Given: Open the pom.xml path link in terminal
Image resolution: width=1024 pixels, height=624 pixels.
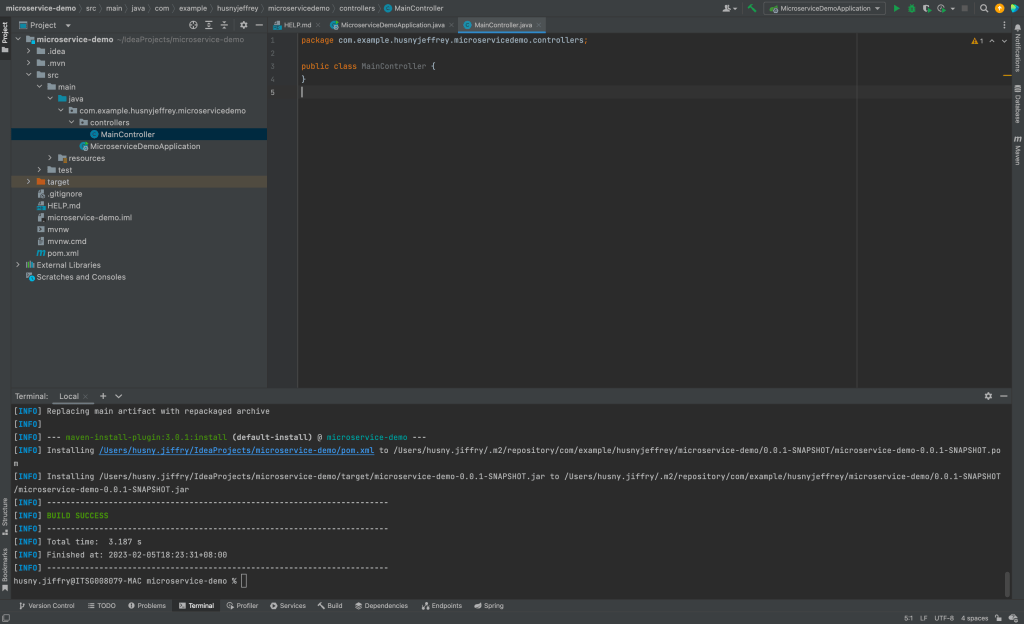Looking at the screenshot, I should click(x=236, y=450).
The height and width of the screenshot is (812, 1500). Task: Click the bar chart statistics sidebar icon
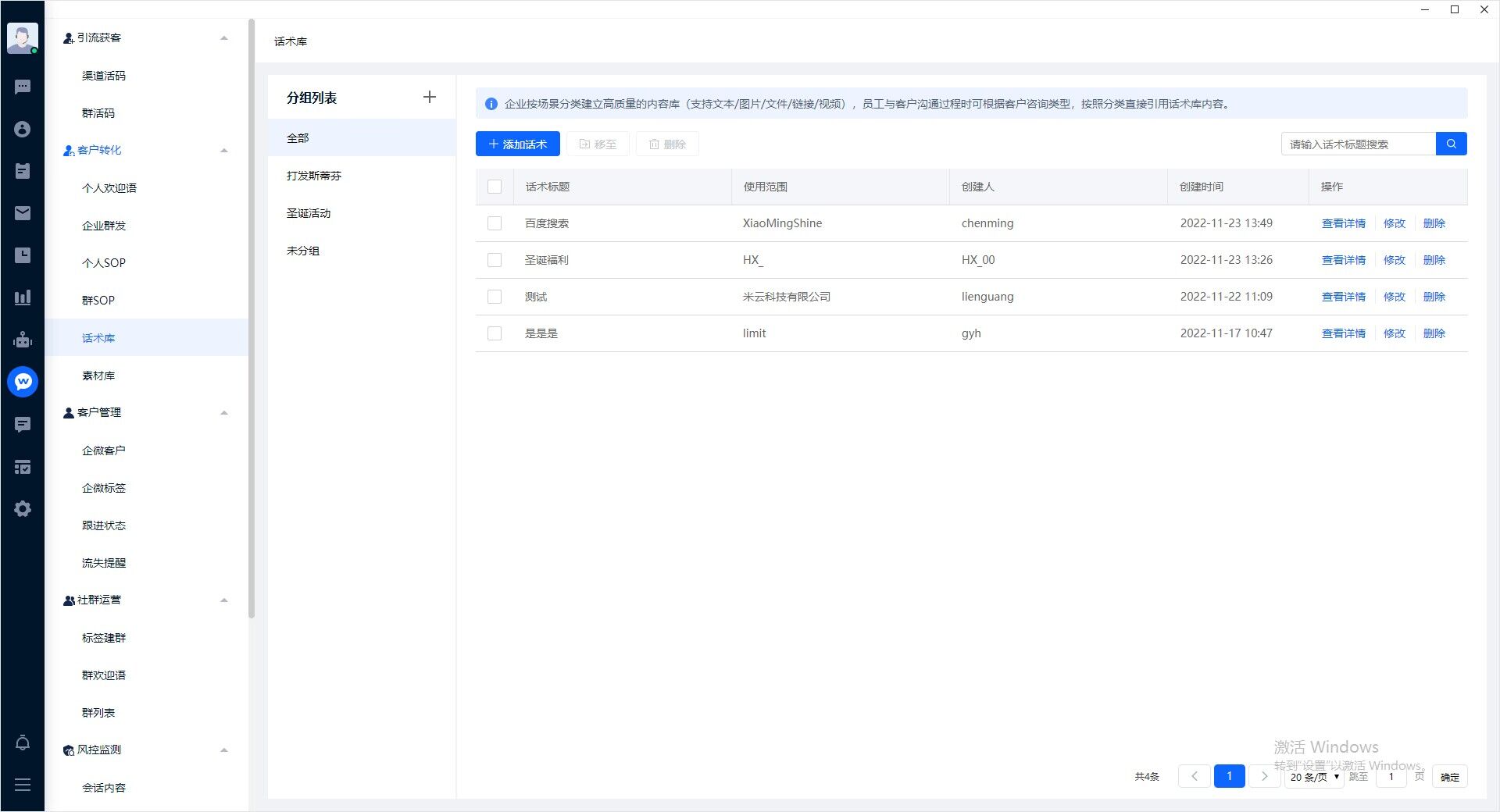(x=23, y=297)
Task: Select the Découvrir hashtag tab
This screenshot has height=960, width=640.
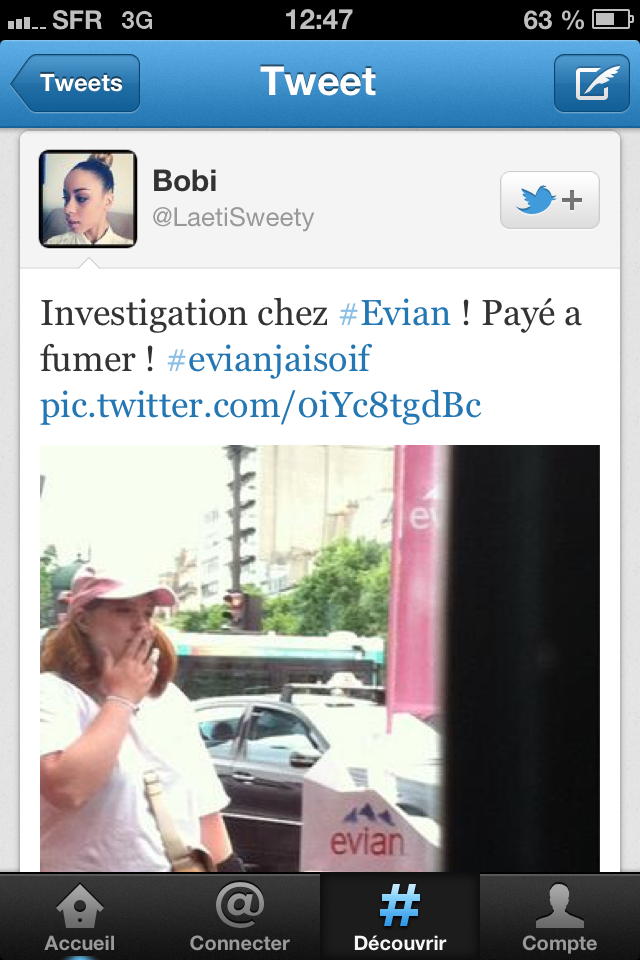Action: pos(399,916)
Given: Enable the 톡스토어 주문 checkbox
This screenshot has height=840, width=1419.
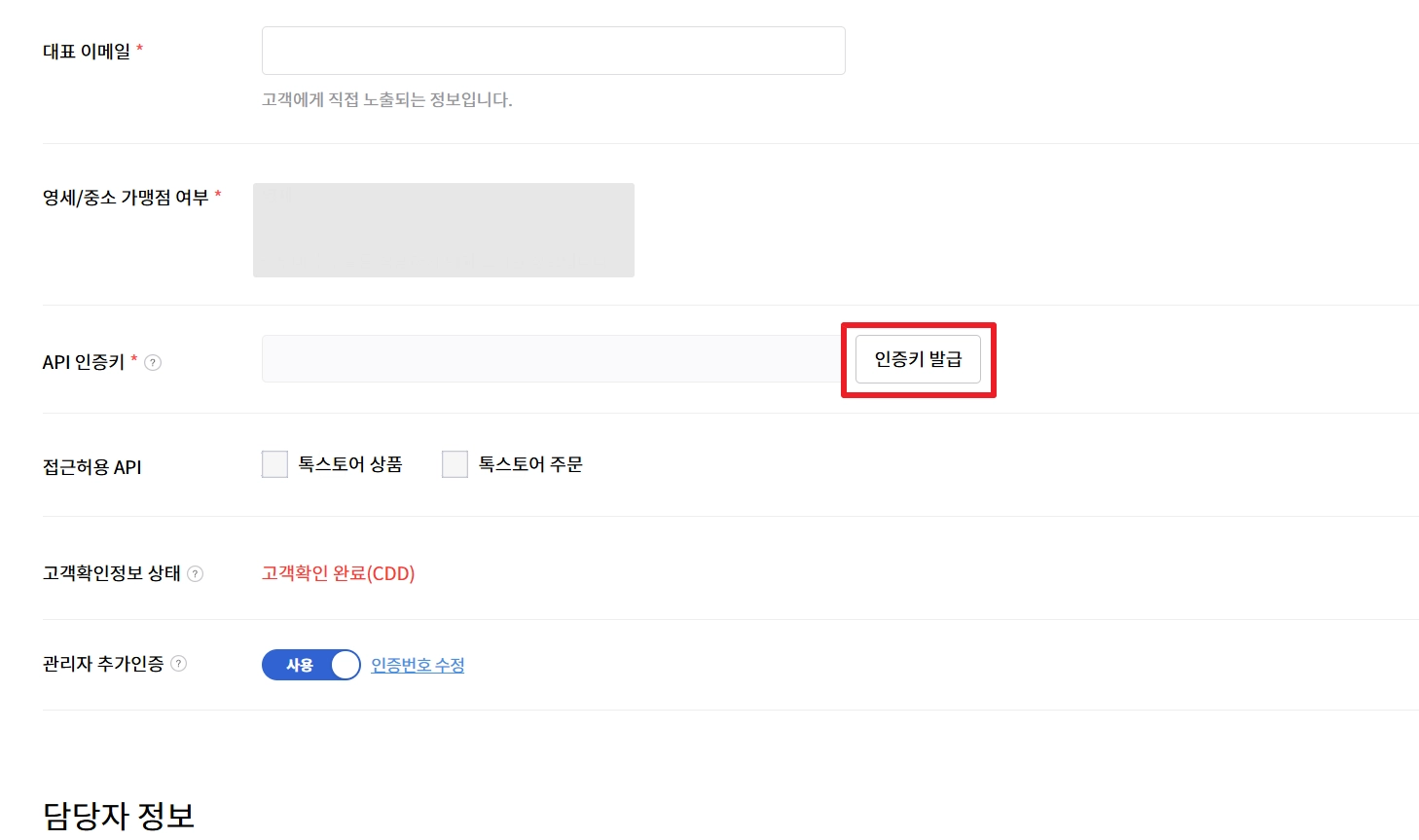Looking at the screenshot, I should pos(455,464).
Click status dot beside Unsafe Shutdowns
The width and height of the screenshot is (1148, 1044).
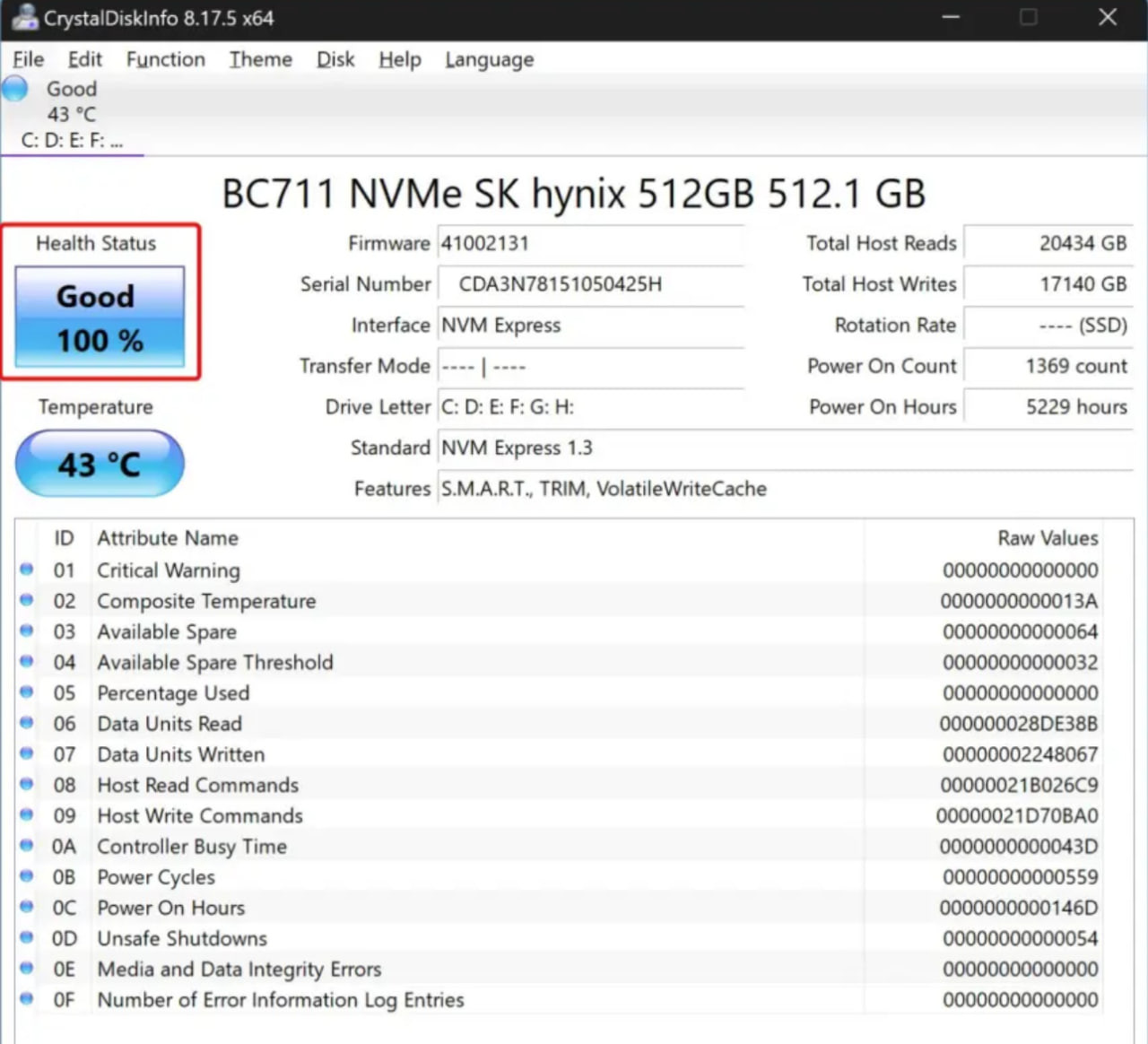pyautogui.click(x=27, y=937)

● ● ● ●

Istruzioni e requisiti = Riscrivi le righe qui sopra in un CSV a due colonne, `testo` e `risposta`, con una riga per ogni coppia di testo e relativa risposta. Racchiudi ogni campo tra virgolette, sostituisci gli a capo con spazi e tralascia le immagini.

Risultato corretto =
testo,risposta
"Given: Open the pom.xml path link in terminal Image resolution: width=1024 pixels, height=624 pixels.","Looking at the screenshot, I should click(x=236, y=450)."
"The height and width of the screenshot is (812, 1500). Task: Click the bar chart statistics sidebar icon","(x=23, y=297)"
"Task: Select the Découvrir hashtag tab This screenshot has height=960, width=640.","Action: pos(399,916)"
"Given: Enable the 톡스토어 주문 checkbox This screenshot has height=840, width=1419.","Looking at the screenshot, I should pos(455,464)."
"Click status dot beside Unsafe Shutdowns The width and height of the screenshot is (1148, 1044).","pyautogui.click(x=27, y=937)"